## What to work on
Pull out each line below that contains the word "Expand" and list those lines.

## Entries taken from a collection
+ + +
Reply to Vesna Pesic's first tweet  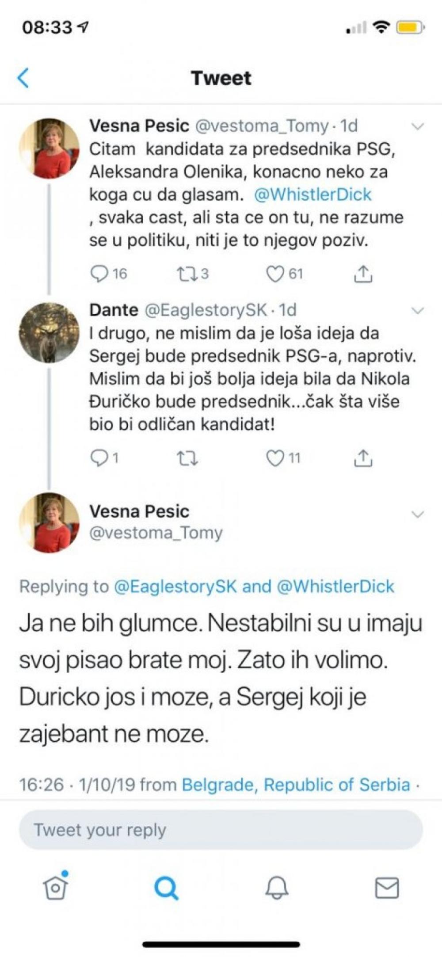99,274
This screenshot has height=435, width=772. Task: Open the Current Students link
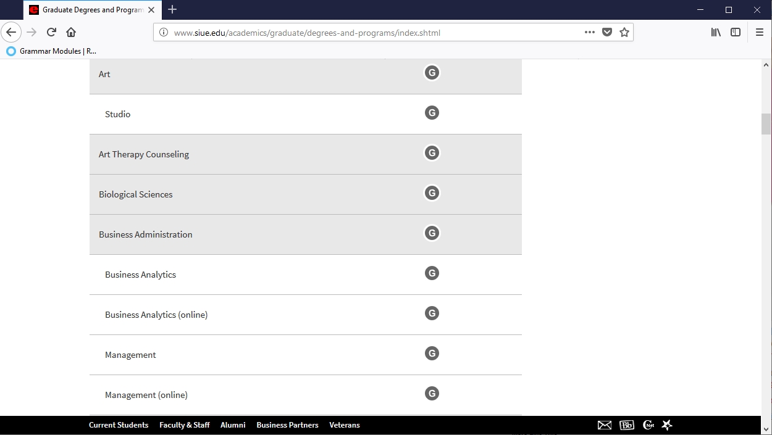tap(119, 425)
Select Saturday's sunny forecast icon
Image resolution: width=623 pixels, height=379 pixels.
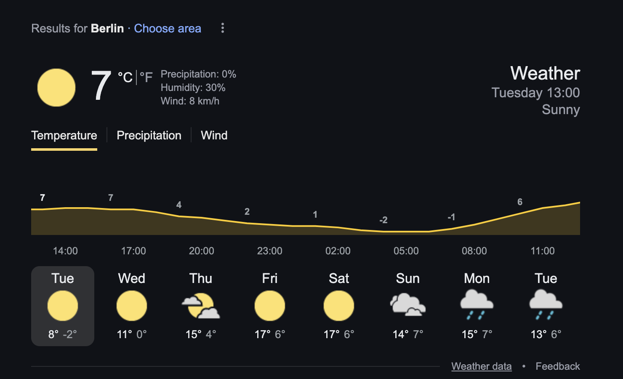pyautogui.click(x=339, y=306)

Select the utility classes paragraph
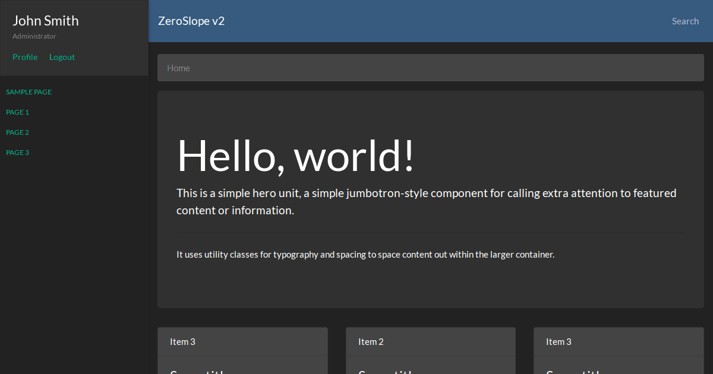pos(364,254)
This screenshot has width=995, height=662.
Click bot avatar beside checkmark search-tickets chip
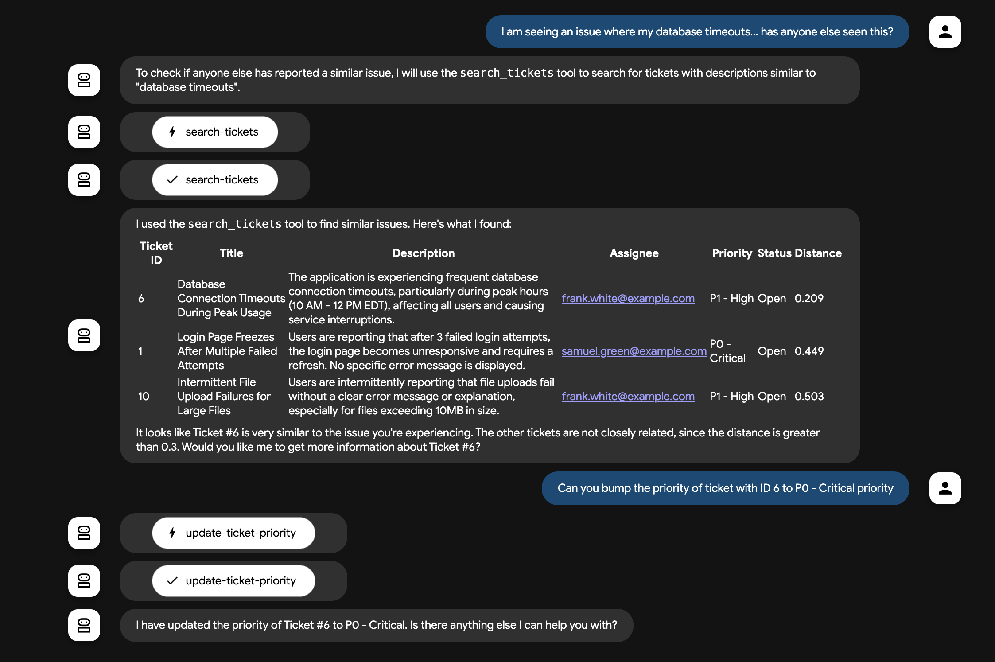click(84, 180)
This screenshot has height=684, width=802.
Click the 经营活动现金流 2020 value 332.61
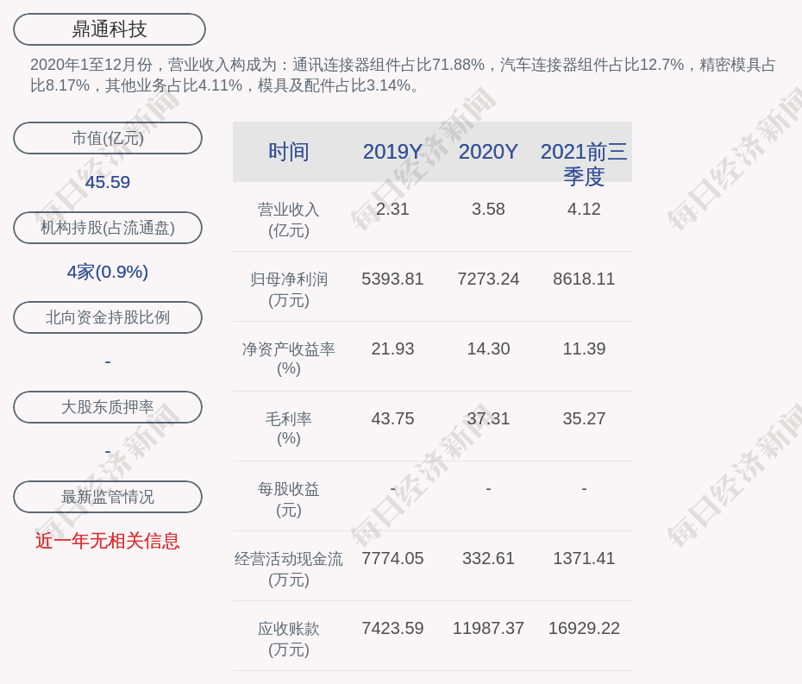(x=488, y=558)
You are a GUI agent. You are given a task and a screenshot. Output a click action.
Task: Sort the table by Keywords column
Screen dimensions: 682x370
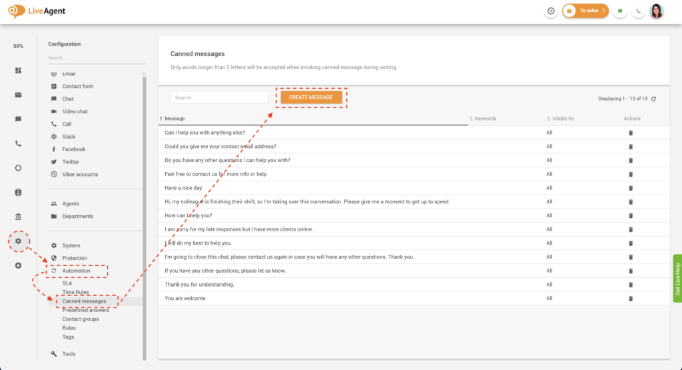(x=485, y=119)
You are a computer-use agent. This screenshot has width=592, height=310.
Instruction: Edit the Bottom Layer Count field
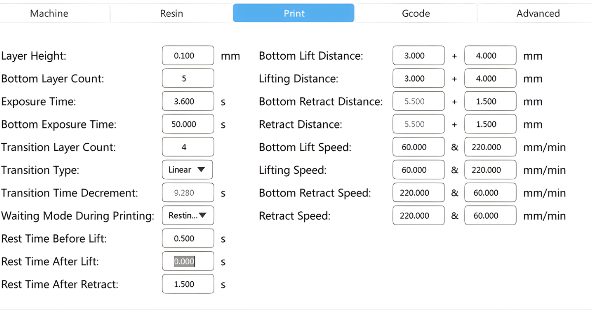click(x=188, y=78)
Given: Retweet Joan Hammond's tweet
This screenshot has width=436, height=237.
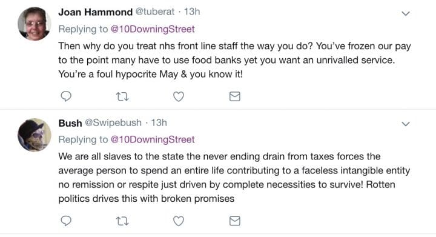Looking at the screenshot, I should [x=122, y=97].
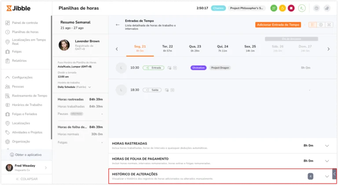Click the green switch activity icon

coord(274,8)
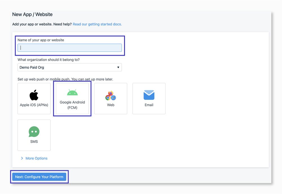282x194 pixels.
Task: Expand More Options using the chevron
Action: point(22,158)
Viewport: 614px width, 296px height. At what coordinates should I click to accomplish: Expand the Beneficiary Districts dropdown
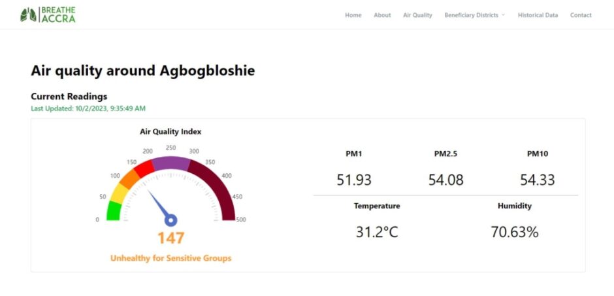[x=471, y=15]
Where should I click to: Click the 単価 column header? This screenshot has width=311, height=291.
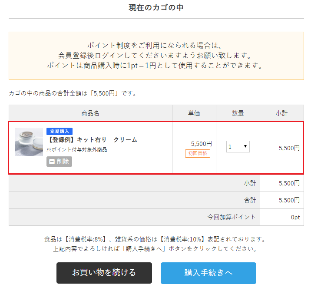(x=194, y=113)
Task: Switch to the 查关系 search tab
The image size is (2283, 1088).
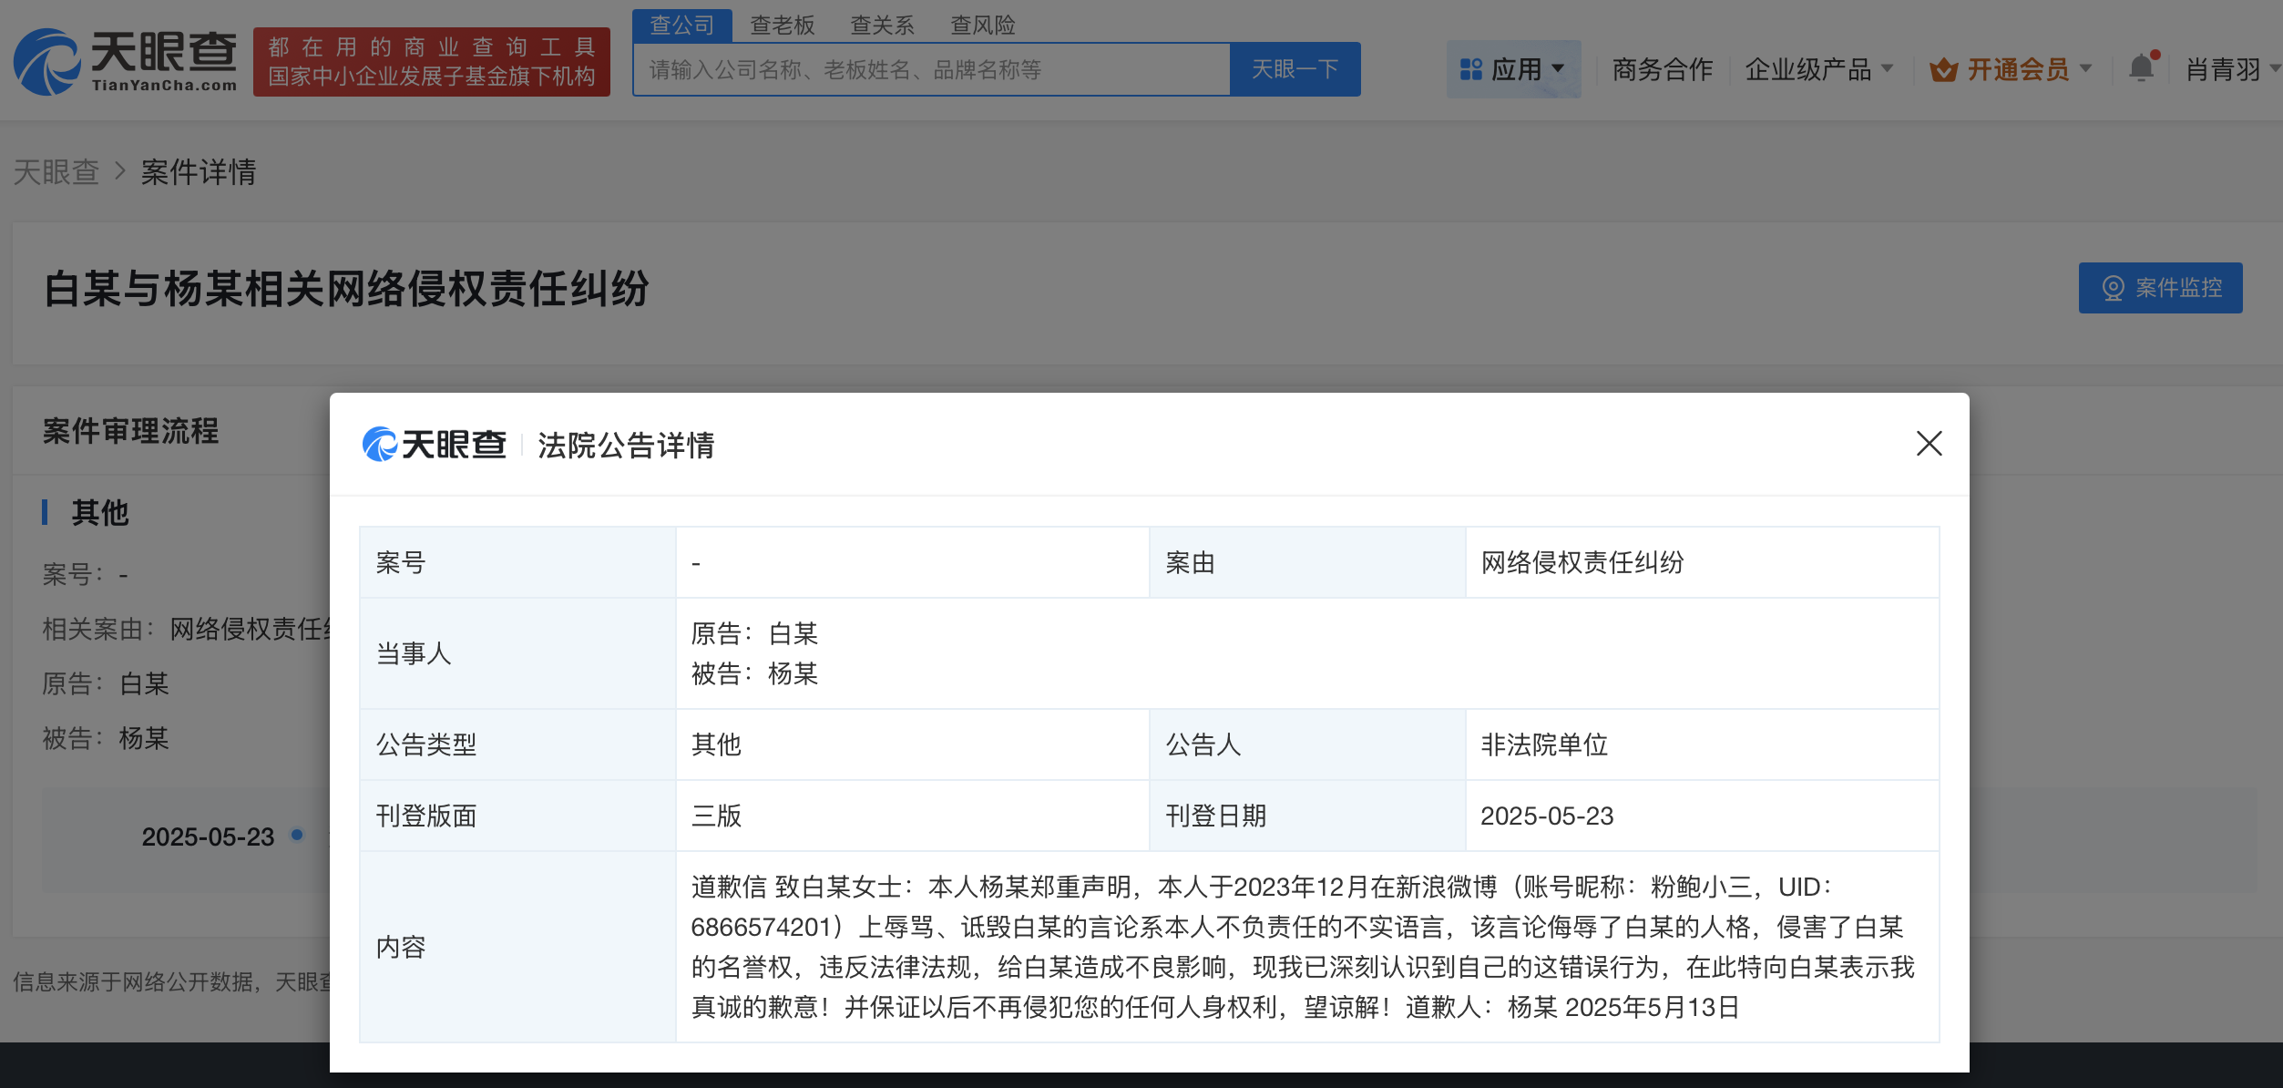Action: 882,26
+ + +
## Expected answer
Task: Expand More Options using the chevron
Viewport: 614px width, 296px height. At what coordinates should I click to accomplish: Expand the Beneficiary Districts dropdown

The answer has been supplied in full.